Architecture Overview
Before diving into the implementation, let’s outline the architecture we'll use:
Step 1: Create a sample VPC and EC2 instances with specific tag
Start by setting up a Virtual Private Cloud (VPC) and launching EC2 instances with specific tags. These tags will be used later by our Lambda function to identify which instances to manage.
################################################################################
# Setup VPC with subnets
################################################################################
module "vpc" {
source = "./modules/vpc"
aws_region = var.aws_region
vpc_cidr_block = var.vpc_cidr_block
enable_dns_hostnames = var.enable_dns_hostnames
vpc_public_subnets_cidr_block = var.vpc_public_subnets_cidr_block
aws_azs = var.aws_azs
common_tags = local.common_tags
naming_prefix = local.naming_prefix
}
################################################################################
# Start few EC2 instances
################################################################################
module "web" {
source = "./modules/web"
instance_type = var.instance_type
instance_key = var.instance_key
instance_count = var.instance_count
common_tags = local.common_tags
naming_prefix = local.naming_prefix
subnet_id = module.vpc.subnet_id
security_groups = module.vpc.security_group
}
Step 2: Create Lambda IAM role and a policy for EC2 and Cloudwatch actions
Define an IAM role with permissions that allow the Lambda function to interact with EC2 instances and CloudWatch for logging and monitoring.

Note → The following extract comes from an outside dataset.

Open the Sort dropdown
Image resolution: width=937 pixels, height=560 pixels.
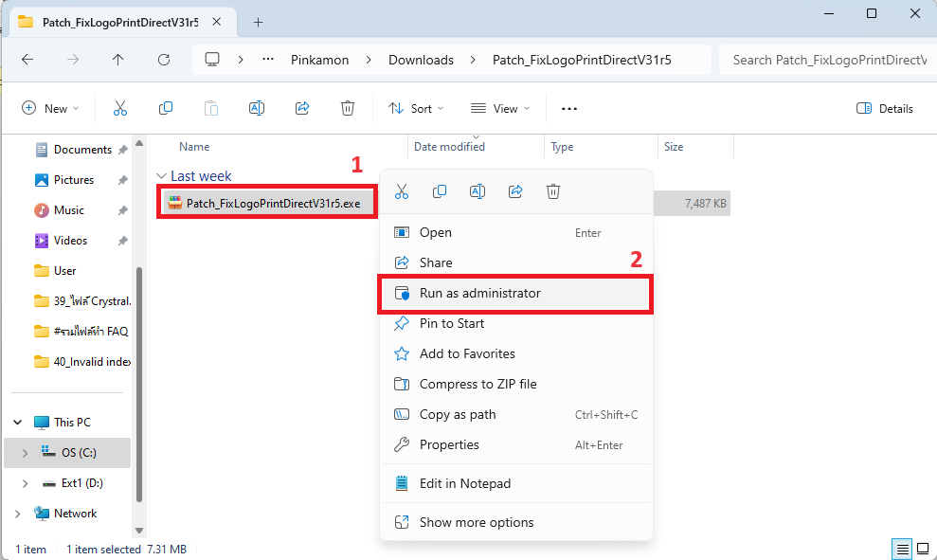point(416,109)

################################################################################
# Lambda IAM permissions
################################################################################
resource "aws_iam_role" "lambda" {
name = "lambda-stop-start-ec2-iam-role"
assume_role_policy = <<EOF
{
"Version": "2012-10-17",
"Statement": [
{
"Action": "sts:AssumeRole",
"Principal": {
"Service": ["lambda.amazonaws.com"]
},
"Effect": "Allow"
}
]
}
EOF
}
resource "aws_iam_policy" "lambda" {
name = "lambda-stop-start-ec2-iam-policy"
policy = <<EOF
{
"Version": "2012-10-17",
"Statement": [
{
"Sid" : "LoggingPermissions",
"Effect": "Allow",
"Action": [
"logs:CreateLogGroup",
"logs:CreateLogStream",
"logs:PutLogEvents"
],
"Resource": [
"arn:aws:logs:*:*:*"
]
},
{
"Sid" : "WorkPermissions",
"Effect": "Allow",
"Action": [
"ec2:DescribeInstances",
"ec2:StopInstances",
"ec2:StartInstances"
],
"Resource": "*"
}
]
}
EOF
}
resource "aws_iam_policy_attachment" "lambda" {
name = "lambda-stop-start-ec2-role-policy-attach"

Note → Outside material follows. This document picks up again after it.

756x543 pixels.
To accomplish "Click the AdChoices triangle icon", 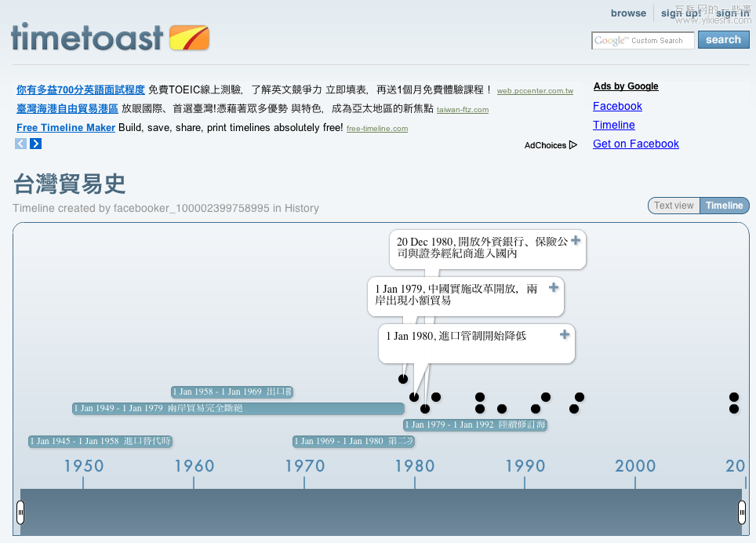I will [573, 145].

roles = [aws_iam_role.lambda.name]
policy_arn = aws_iam_policy.lambda.arn
}
Step 3: Create Lambda function
We’ll develop a Lambda function to manage EC2 instances based on their tags, leveraging environment variables and event parameters for flexibility.
EC2TAG_KEY and EC2TAG_VALUE are the environment variables for lambda function which denote the EC2 tags under consideration.
operation is the action start/stop passed as an argument to lambda function.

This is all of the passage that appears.